Given instruction: Output the items below unchanged, from the line with "Given: Expand hidden" through the final line of the items.

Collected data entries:
************

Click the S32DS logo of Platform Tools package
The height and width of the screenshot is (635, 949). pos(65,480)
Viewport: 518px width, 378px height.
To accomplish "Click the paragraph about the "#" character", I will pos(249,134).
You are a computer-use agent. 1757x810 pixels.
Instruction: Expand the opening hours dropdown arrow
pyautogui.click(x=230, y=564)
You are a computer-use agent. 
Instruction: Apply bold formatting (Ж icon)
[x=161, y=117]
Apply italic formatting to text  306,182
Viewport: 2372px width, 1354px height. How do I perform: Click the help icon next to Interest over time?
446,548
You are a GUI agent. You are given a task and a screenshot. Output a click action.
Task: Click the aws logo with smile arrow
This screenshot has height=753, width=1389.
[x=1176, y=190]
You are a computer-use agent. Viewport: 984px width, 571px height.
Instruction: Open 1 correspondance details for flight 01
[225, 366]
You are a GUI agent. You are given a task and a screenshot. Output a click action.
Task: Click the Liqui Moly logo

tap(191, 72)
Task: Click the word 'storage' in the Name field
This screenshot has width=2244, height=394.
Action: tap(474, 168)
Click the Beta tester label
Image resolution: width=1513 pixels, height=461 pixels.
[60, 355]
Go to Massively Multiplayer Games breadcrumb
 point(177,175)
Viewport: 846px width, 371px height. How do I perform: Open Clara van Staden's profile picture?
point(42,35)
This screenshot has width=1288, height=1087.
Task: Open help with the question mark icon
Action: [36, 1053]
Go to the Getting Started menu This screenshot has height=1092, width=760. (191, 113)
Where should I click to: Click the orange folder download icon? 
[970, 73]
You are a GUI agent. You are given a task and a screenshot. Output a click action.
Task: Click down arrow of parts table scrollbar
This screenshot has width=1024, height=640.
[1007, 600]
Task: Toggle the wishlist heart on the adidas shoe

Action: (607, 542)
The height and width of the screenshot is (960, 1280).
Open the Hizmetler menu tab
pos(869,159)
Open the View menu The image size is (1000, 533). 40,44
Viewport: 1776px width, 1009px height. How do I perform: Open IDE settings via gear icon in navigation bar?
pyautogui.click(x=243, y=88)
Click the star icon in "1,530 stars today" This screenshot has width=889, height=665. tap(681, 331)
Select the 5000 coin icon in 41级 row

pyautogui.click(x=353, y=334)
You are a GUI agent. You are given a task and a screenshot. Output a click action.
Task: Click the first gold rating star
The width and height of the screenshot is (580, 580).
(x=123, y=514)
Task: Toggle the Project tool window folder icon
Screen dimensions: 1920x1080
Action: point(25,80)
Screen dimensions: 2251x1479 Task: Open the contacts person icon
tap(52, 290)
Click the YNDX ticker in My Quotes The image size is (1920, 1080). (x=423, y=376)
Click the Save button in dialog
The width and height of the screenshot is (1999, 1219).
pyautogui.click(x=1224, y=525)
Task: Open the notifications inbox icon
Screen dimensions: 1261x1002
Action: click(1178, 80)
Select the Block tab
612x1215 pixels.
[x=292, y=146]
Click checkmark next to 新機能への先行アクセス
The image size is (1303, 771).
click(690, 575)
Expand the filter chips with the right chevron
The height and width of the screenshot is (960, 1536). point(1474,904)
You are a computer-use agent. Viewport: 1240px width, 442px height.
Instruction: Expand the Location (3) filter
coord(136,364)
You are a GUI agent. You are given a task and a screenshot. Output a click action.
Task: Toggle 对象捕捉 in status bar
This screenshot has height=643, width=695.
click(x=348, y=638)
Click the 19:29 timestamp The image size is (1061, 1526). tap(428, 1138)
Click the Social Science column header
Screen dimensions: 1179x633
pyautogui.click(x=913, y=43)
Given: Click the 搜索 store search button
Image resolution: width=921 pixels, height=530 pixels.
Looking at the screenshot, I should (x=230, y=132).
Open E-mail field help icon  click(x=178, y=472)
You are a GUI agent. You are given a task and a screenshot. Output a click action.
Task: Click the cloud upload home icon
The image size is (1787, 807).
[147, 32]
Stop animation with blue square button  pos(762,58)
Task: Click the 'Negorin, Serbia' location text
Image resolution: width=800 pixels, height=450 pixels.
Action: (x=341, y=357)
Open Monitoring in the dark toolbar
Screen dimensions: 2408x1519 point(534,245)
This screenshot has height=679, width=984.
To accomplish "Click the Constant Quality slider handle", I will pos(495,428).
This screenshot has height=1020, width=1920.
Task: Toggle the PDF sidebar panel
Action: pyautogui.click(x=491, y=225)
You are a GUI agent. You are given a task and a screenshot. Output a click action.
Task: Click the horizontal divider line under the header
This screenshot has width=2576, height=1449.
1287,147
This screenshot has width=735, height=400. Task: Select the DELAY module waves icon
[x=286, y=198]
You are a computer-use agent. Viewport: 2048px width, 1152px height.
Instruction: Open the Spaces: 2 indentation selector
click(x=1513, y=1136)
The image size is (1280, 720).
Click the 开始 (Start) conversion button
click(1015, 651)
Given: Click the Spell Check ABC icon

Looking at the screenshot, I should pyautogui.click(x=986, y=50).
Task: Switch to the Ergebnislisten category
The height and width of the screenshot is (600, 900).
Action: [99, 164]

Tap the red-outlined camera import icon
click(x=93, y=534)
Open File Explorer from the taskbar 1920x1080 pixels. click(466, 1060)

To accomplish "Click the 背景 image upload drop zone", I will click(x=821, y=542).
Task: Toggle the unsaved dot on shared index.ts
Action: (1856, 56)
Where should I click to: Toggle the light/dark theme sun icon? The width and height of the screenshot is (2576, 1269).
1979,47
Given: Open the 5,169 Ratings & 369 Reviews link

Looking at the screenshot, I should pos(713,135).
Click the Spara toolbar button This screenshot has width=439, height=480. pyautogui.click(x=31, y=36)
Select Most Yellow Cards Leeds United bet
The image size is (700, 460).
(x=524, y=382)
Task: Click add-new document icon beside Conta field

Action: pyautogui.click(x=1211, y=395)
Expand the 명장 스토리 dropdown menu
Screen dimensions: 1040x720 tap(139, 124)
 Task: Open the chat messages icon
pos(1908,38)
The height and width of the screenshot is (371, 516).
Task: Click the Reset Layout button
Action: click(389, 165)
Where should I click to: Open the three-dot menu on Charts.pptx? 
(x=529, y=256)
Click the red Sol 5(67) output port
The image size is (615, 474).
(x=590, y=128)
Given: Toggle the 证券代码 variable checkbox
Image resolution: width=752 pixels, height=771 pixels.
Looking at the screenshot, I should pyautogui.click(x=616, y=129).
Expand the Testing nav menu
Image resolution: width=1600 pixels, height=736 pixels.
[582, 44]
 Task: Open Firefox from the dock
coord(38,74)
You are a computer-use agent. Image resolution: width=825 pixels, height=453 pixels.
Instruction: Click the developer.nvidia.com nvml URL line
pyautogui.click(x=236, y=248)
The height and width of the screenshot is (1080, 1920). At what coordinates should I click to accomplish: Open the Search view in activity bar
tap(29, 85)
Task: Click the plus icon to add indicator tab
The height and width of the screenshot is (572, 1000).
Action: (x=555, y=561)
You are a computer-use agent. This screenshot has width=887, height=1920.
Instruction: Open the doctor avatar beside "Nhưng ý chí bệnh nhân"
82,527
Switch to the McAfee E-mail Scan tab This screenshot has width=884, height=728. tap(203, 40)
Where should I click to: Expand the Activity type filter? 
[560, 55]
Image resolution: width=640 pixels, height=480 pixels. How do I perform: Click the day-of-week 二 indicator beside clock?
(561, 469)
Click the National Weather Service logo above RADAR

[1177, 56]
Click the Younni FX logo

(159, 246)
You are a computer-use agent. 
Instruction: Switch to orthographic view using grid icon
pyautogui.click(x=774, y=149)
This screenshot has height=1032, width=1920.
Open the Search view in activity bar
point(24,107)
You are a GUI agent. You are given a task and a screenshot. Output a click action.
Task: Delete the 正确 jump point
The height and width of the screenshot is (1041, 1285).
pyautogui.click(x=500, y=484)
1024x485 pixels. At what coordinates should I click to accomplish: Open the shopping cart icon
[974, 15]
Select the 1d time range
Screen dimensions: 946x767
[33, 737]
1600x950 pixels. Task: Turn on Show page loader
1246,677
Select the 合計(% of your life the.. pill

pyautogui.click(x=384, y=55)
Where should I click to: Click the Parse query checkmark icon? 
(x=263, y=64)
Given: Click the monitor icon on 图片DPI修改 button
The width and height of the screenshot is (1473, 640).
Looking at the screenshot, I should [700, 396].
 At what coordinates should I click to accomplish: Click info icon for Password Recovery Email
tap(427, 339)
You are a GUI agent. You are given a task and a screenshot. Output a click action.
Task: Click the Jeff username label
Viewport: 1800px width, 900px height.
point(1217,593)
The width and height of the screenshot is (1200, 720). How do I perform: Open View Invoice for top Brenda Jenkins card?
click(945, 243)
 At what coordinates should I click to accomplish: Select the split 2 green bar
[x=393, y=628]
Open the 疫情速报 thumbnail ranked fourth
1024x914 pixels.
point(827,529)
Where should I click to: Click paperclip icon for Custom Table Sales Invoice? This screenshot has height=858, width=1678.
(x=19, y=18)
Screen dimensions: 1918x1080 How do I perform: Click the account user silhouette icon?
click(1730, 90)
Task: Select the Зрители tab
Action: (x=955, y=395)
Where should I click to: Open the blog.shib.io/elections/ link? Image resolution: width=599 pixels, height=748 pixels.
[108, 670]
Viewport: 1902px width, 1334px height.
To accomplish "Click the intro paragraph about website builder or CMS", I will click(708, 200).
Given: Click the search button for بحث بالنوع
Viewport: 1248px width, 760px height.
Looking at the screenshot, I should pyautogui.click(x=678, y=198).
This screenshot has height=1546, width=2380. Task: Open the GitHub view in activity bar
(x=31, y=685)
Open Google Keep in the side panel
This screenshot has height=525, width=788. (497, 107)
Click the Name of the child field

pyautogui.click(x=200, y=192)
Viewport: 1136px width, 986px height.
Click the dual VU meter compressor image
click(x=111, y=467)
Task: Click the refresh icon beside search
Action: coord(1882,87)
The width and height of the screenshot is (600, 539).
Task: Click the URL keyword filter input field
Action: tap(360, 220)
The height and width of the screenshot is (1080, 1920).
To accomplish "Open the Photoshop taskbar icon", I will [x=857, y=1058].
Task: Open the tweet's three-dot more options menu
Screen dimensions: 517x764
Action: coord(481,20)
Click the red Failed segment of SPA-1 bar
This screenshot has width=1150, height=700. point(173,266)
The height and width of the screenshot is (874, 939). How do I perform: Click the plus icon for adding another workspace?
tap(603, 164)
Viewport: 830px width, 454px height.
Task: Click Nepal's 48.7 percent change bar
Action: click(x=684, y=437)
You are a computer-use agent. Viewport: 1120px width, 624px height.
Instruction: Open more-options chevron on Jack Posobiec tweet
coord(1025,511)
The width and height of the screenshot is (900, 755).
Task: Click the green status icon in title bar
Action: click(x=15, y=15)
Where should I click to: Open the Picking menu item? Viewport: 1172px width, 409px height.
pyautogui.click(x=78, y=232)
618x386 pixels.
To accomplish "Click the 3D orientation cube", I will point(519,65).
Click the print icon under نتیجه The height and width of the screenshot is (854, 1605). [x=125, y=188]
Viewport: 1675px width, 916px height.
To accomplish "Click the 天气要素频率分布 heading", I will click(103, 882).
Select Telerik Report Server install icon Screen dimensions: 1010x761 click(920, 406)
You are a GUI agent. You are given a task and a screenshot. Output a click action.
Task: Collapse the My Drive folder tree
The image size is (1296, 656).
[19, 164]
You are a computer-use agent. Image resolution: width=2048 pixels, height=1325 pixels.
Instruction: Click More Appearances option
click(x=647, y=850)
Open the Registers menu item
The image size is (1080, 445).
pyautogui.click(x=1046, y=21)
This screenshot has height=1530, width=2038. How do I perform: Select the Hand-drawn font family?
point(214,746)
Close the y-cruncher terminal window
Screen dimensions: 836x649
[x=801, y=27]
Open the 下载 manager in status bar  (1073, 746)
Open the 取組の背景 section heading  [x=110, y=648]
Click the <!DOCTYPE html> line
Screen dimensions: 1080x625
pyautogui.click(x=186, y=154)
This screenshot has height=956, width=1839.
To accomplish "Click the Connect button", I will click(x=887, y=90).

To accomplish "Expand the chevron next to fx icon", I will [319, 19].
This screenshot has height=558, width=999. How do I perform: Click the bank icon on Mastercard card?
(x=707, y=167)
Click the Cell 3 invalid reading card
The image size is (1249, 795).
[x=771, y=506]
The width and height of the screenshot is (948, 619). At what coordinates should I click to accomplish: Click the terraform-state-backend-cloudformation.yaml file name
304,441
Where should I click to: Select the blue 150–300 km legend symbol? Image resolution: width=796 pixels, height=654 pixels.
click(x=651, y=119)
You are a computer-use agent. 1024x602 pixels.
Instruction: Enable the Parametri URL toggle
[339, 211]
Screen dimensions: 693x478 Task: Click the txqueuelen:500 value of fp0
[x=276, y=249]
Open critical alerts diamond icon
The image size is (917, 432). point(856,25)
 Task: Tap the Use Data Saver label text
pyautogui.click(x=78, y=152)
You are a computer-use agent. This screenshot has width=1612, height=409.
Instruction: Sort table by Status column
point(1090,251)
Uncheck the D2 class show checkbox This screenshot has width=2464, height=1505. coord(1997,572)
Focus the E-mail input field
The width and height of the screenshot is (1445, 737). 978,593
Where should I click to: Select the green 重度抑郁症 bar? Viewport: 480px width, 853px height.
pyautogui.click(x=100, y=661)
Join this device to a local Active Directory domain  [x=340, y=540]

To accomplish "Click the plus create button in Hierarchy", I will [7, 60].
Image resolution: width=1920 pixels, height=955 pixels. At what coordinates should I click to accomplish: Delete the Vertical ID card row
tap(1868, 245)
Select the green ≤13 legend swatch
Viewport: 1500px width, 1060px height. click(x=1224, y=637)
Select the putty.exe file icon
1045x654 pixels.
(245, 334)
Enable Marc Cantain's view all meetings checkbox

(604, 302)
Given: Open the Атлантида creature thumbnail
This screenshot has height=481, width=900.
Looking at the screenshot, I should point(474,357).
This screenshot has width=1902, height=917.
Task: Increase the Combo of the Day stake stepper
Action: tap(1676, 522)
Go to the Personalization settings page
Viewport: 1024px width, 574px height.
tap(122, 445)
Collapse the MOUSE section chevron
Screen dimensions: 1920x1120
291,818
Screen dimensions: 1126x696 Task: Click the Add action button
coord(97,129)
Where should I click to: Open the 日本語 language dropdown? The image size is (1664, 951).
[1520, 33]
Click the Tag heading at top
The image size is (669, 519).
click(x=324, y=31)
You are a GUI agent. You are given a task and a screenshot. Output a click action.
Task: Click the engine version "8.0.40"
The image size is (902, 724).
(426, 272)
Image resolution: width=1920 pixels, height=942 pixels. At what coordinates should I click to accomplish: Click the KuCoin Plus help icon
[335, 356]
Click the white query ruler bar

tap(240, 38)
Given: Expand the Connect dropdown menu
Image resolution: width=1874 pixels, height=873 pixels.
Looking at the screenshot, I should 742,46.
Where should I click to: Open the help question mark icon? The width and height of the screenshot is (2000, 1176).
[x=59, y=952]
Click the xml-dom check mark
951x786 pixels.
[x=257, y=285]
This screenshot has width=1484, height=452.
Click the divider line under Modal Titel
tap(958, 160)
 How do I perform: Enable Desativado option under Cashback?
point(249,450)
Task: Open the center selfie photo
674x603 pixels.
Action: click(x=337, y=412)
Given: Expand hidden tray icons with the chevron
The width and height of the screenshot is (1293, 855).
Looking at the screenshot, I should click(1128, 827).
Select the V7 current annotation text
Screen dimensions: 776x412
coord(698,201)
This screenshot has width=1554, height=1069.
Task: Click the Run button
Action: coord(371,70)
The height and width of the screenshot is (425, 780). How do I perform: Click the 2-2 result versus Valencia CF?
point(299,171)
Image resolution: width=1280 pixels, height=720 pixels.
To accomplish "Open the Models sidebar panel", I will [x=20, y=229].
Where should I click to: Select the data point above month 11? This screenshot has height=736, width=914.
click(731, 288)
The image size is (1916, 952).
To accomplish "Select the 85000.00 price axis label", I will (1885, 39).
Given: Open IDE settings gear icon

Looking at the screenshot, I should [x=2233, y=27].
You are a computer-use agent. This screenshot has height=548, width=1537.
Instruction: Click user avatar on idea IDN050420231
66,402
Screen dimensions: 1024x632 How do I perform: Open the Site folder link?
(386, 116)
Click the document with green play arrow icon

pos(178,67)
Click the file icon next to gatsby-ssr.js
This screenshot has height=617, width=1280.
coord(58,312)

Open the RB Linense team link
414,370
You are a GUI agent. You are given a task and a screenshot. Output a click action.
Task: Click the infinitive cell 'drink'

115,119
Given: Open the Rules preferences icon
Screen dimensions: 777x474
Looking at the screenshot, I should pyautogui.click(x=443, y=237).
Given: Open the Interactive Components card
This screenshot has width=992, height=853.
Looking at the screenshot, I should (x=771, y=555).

************

Final result:
Given: Expand hidden tray icons with the chevron
The width and height of the screenshot is (1293, 855).
Looking at the screenshot, I should click(1128, 827).
Select the V7 current annotation text
Screen dimensions: 776x412
coord(698,201)
This screenshot has width=1554, height=1069.
Task: Click the Run button
Action: coord(371,70)
The height and width of the screenshot is (425, 780). How do I perform: Click the 2-2 result versus Valencia CF?
point(299,171)
Image resolution: width=1280 pixels, height=720 pixels.
To accomplish "Open the Models sidebar panel", I will [x=20, y=229].
Where should I click to: Select the data point above month 11? This screenshot has height=736, width=914.
click(731, 288)
The image size is (1916, 952).
To accomplish "Select the 85000.00 price axis label", I will (1885, 39).
Given: Open IDE settings gear icon

Looking at the screenshot, I should [x=2233, y=27].
You are a computer-use agent. This screenshot has height=548, width=1537.
Instruction: Click user avatar on idea IDN050420231
66,402
Screen dimensions: 1024x632 How do I perform: Open the Site folder link?
(386, 116)
Click the document with green play arrow icon

pos(178,67)
Click the file icon next to gatsby-ssr.js
This screenshot has height=617, width=1280.
coord(58,312)

Open the RB Linense team link
414,370
You are a GUI agent. You are given a task and a screenshot. Output a click action.
Task: Click the infinitive cell 'drink'

115,119
Given: Open the Rules preferences icon
Screen dimensions: 777x474
Looking at the screenshot, I should pyautogui.click(x=443, y=237).
Given: Open the Interactive Components card
This screenshot has width=992, height=853.
Looking at the screenshot, I should (x=771, y=555).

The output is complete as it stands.